Decentralized oracle platform Razor Network has raised $3.7 million in a seed funding round from NGC Ventures, Alameda Research, Spark Digital Capital and private investors including Mariano Conti, former head of oracles at MakerDAO.
“Mariano really understands what we’re doing,” said Razor Network founder and CEO Hrishikesh Huilgolkar in an interview. “He probably created the first oracle to ever go into production so he’s quite a good addition to our team.”
Huilgolkar, who was a software engineer at ConsenSys the past four years, acknowledges that most oracles systems today are centralized systems, which suffer from the usual problems associated with having a single point of failure. Of the current decentralized options, Chainlink has surged in popularity in recent months, with Decrpyt reporting this week that 29 projects integrated with Chainlink oracles last month alone.
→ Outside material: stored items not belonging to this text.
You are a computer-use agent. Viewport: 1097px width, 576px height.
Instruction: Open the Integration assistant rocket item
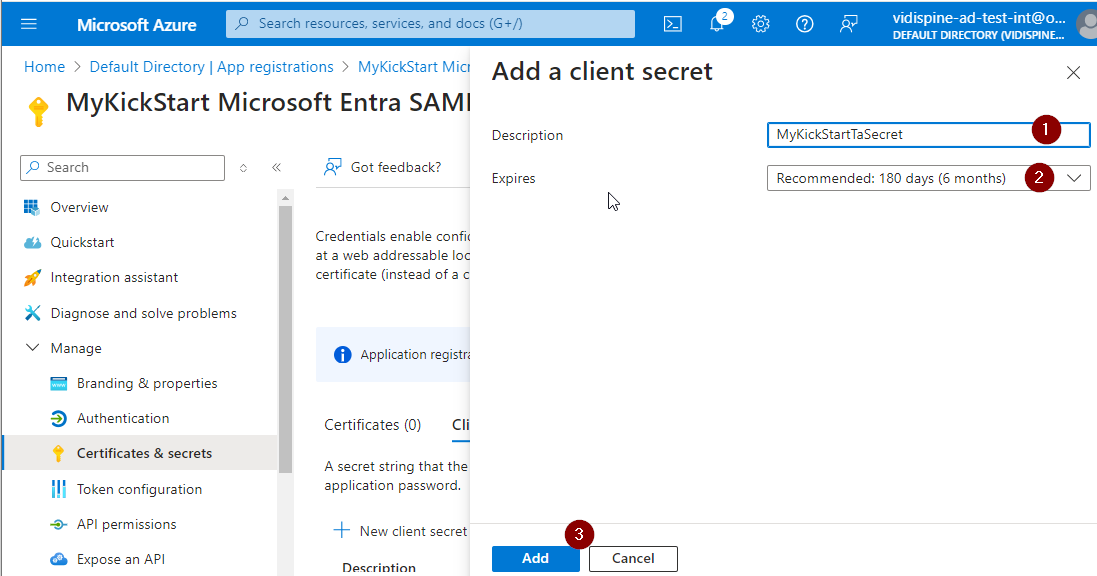[114, 277]
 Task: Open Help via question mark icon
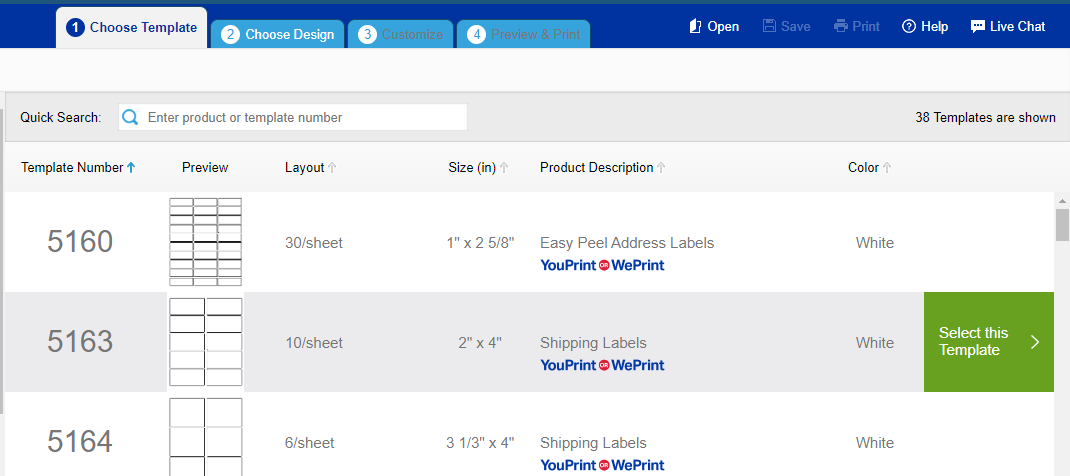tap(908, 27)
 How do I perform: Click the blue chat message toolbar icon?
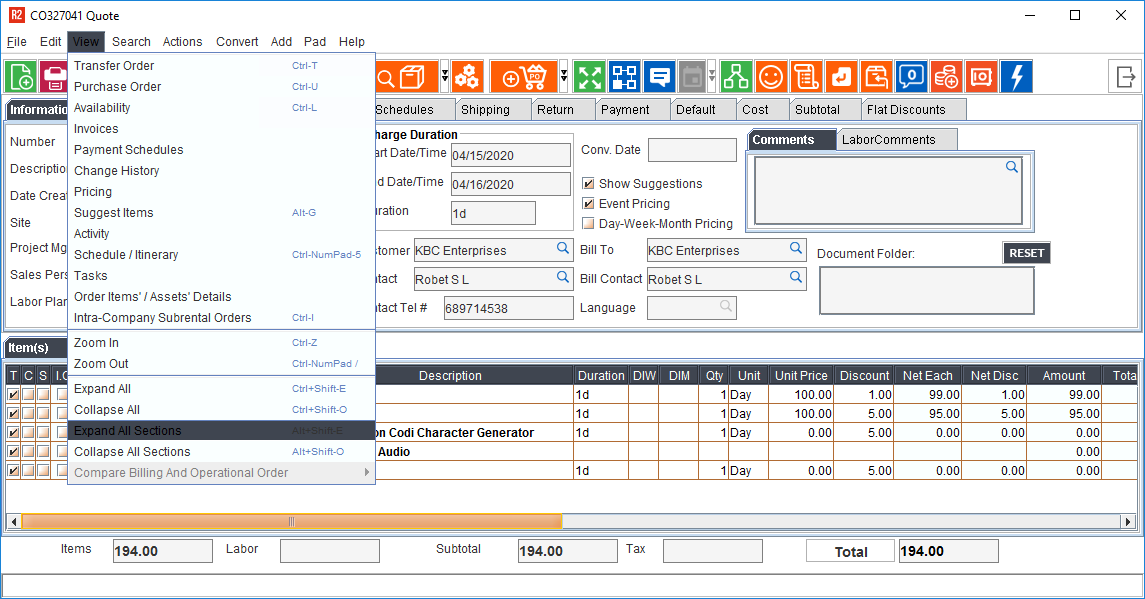[x=659, y=77]
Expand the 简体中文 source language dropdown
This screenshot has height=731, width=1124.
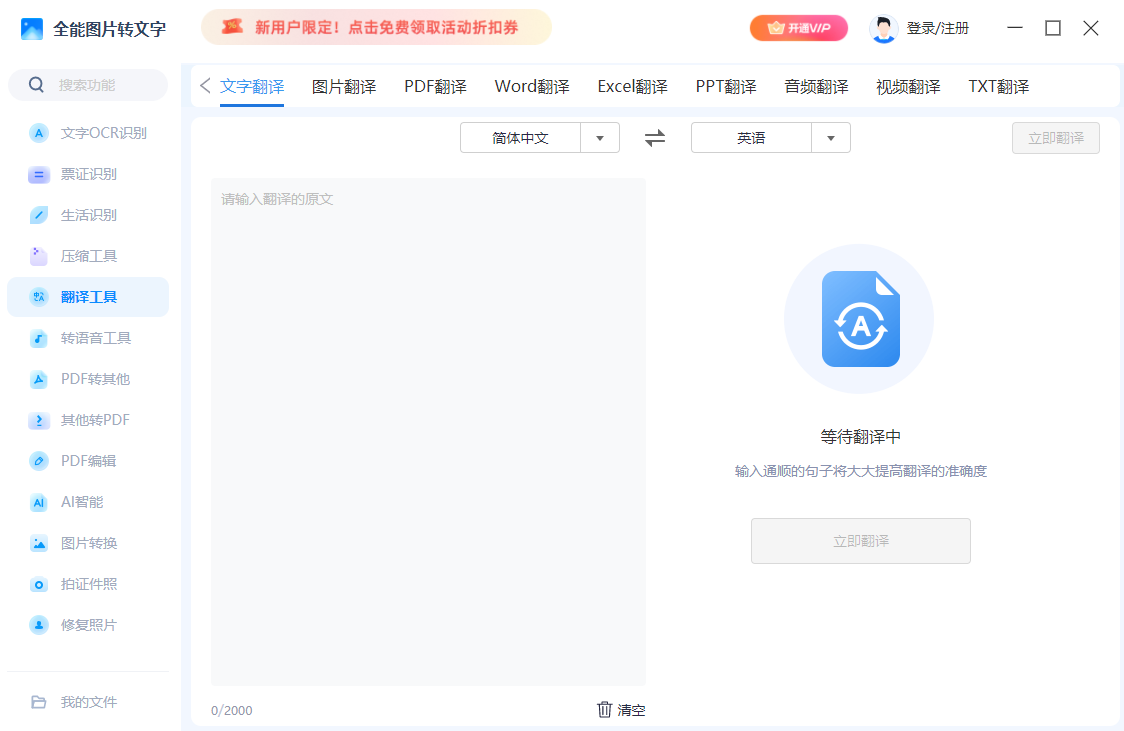[x=600, y=138]
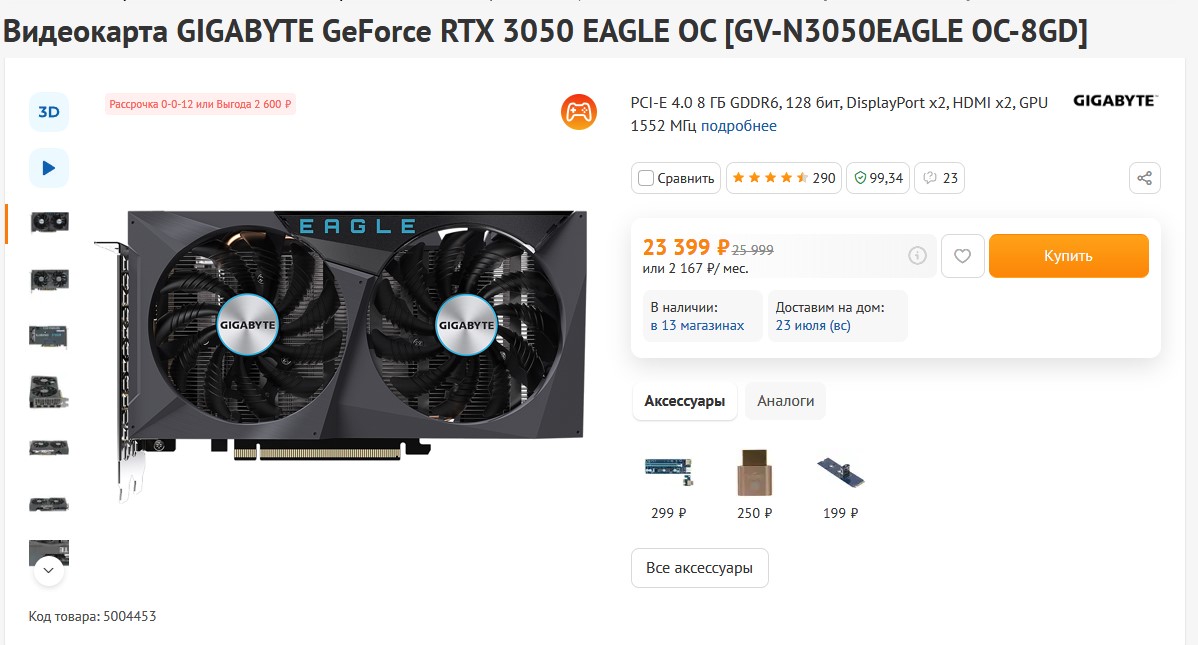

“The oracle is arguably the most important piece of any DeFi application,” he said. “More importantly, the oracle needs to be fully permissionless to be secure.”
But is there room to compete with Chainlink in the current market?
“There are so many different types of attacks on oracles we have to take into account and that’s the scary part,” Huilgolkar said. “For example, Chainlink got attacked a couple of months back and the validators lost a quarter-million dollars. We have to make sure that doesn’t happen and everyone is protected.”
Huilgolkar said the Razor team is building towards a “truly decentralized oracle solution” with the new funding. He added that Razor developers have designed a dispute-resolution mechanism so that in the case of an attack, the attacker is sure to lose in the dispute round. This, he says, solves for the trade-off between speed and security of a fully decentralized system.
Razor Network is set to launch in 2021 for developers to create “state-of-the-art dapps,” the firm said in a press release. Huilgolkar also said the upcoming launch of the first phase of Ethereum 2.0 “will actually make our job a lot easier.”